Наименование Заболевания Наименование Лекарственного препарата / Медицинского изделия Регистрация в России (да/нет) Документы по нозологиям Общие документы

Спинальная мышечная атрофия (СМА)

МНН Нусинерсен
Да

1. Копия результата генетического анализа в соответствии с требованиями для данной категории детей

Спинальная мышечная атрофия (СМА)

МНН Рисдиплам
Да

1. Копия результата генетического анализа в соответствии с требованиями для данной категории детей

Спинальная мышечная атрофия (СМА)

МНН Онасемноген абепарвовек
Да
  1. Копия результата генетического анализа в соответствии с требованиями для данной категории детей.
  2. Анализ на наличие антител к ААV9 (давностью не более 1 месяца).  
  3. При смене терапии: копия протокола заключения консилиума трех Федеральных центров о наличии медицинских показаний для обеспечения лекарственным препаратом давностью не более 1 месяца.
  4. При начале терапии: копия протокола заключения консилиума Федерального центра о наличии медицинских показаний для обеспечения лекарственным препаратом давностью не более 1 месяца.
  5. Отказ законных представителей пациента от другого вида патогенетической терапии после применения генозаместительной терапии.
  6. Информированное согласие законного представителя пациента на применение лекарственного препарата.

Семейная средиземноморская лихорадка (ССЛ)

МНН Канакинумаб
Да

1. Копия результата генетического анализа ген MEVF.
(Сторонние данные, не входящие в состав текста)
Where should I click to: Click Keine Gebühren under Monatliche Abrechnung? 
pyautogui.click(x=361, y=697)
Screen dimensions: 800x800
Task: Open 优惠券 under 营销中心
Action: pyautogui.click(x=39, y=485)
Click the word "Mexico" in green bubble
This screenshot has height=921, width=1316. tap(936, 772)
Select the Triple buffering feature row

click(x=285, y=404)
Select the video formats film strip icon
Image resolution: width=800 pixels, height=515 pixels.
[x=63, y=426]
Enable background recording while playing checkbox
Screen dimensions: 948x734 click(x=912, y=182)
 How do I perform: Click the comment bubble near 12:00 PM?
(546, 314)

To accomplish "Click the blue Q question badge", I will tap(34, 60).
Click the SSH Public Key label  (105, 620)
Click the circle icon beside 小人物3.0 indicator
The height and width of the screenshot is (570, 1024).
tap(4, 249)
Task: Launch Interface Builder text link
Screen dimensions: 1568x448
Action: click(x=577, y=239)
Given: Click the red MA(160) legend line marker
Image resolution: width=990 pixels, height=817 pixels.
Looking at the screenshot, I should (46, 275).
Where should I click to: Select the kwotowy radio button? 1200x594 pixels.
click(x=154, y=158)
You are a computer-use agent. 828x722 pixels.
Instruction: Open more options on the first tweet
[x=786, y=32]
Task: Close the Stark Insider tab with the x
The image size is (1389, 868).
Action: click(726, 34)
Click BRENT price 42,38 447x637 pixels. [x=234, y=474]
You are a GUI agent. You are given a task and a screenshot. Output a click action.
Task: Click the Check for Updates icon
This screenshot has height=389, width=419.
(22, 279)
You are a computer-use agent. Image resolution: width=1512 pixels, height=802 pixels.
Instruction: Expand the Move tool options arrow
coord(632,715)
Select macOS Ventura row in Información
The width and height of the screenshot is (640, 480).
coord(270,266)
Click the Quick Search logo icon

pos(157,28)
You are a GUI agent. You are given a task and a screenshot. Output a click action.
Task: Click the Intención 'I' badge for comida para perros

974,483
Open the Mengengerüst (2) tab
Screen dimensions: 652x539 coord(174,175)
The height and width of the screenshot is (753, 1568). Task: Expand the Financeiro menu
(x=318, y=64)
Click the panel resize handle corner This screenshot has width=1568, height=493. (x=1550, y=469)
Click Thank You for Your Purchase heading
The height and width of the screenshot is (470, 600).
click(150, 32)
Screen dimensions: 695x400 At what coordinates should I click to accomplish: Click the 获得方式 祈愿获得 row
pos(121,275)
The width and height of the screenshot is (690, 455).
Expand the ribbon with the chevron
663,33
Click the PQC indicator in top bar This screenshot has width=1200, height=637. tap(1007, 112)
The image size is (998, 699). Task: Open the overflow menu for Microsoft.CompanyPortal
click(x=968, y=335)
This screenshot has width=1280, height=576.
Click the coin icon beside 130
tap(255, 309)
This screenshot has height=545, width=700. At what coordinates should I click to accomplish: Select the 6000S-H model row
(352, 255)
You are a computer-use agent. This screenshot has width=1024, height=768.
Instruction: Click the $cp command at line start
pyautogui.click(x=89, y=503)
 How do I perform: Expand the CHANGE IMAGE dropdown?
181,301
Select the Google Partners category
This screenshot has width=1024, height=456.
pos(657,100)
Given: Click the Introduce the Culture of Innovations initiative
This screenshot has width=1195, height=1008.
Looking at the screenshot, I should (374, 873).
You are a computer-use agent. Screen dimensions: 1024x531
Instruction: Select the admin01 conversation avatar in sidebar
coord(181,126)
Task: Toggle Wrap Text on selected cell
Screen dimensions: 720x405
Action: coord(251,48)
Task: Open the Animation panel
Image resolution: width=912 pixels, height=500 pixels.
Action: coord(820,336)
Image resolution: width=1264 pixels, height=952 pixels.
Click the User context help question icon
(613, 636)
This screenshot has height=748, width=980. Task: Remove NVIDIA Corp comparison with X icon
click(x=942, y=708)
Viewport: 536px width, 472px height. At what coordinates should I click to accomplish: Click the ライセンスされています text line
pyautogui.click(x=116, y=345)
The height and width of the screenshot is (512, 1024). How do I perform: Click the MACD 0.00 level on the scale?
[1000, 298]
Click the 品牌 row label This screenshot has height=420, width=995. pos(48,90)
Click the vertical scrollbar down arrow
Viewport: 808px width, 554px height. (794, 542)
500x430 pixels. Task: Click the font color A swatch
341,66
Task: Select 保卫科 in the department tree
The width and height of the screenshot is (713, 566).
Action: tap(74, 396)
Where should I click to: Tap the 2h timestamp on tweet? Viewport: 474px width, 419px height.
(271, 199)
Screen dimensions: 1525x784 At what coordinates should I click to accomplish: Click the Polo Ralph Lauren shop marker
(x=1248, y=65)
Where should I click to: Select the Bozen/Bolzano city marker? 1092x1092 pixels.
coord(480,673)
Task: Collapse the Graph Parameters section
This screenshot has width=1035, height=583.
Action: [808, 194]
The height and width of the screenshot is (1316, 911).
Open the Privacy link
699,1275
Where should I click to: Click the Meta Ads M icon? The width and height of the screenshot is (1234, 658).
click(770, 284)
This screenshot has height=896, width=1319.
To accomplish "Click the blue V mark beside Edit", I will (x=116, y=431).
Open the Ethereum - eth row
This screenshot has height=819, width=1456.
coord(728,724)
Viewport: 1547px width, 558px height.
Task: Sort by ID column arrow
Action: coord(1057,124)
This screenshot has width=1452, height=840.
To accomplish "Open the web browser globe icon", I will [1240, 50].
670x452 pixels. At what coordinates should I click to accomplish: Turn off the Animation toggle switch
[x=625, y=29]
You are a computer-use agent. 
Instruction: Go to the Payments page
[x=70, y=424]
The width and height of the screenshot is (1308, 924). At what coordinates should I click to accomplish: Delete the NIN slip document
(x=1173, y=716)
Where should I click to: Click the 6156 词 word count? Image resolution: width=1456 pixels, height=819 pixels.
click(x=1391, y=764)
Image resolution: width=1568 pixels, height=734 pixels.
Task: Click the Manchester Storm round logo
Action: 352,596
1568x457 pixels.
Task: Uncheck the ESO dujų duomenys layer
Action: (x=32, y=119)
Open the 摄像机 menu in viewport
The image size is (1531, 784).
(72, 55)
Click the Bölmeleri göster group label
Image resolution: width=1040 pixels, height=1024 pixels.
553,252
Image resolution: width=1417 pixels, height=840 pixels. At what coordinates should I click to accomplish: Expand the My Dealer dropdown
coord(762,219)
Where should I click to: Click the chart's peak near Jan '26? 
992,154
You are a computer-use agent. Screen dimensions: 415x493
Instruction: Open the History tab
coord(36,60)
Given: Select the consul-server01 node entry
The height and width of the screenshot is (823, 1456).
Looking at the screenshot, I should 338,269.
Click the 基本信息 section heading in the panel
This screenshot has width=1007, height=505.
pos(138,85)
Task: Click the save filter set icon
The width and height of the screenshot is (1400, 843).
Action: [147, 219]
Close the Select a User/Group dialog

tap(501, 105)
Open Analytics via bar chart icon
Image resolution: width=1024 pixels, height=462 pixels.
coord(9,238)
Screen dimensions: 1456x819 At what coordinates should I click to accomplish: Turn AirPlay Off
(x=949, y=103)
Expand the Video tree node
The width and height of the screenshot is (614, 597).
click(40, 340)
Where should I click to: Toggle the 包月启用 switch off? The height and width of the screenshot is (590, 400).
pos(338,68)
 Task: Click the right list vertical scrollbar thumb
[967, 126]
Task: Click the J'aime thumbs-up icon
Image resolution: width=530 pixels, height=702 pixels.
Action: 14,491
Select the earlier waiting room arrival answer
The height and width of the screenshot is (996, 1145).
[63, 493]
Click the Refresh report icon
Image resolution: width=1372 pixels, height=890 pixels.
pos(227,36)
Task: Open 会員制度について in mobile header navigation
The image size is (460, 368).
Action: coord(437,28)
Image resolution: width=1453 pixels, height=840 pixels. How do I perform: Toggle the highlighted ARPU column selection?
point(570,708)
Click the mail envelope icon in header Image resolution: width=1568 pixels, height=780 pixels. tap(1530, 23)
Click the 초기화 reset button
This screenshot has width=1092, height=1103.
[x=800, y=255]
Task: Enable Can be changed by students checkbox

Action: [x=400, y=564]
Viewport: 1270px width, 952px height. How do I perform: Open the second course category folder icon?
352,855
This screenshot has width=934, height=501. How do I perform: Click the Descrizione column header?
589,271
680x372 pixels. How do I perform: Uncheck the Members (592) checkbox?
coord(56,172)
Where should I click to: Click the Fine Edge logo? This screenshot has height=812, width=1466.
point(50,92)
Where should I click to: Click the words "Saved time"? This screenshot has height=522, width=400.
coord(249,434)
Криопирин-ассоциированный периодический синдром (КАПС)

МНН Канакинумаб
Да

1. Копия результата генетического анализа на ген NLRP3

Периодический синдром, ассоциированный с рецептором фактора некроза опухоли (ТРАПС)

МНН Канакинумаб
Да

1. Копия результата генетического анализа на ген TNFRSF1A

Болезнь Помпе

МНН Алглюкозидаза альфа
Да
  1. Копия результата генетического анализа на ген GAA.
  2. Копия исследования определения активности лизосомных ферментов.

Гипофосфатазия

МНН Асфотаза альфа
Да

1. Копия результата генетического анализа в соответствии с требованиями для данной категории детей

Мукополисахаридоз IV A (МПС 4А)

МНН Элосульфаза Альфа
Да
  1. Копия результата генетического анализа на ген GALNS.
  2. Копия заключения с результатами энзимодиагностики.

Нейробластома

МНН Динутуксимаб бета МНН Йобенгуан, 131I
Нет
  1. Копия результата генетического анализа в соответствии с требованиями для данной категории детей (при наличии).
  2. В выписке из медицинской карты (истории развития) ребенка должна быть информация, подтверждающая соответствие пациента категории детей по данному заболеванию, указанная на сайте в разделе Перечень категорий детей.
  3. Копия заключения консилиума Федерального центра о наличии медицинских показаний для обеспечения незарегистрированным лекарственным препаратом.
  4. Информированное согласие законного представителя пациента на применение незарегистрированного лекарственного препарата.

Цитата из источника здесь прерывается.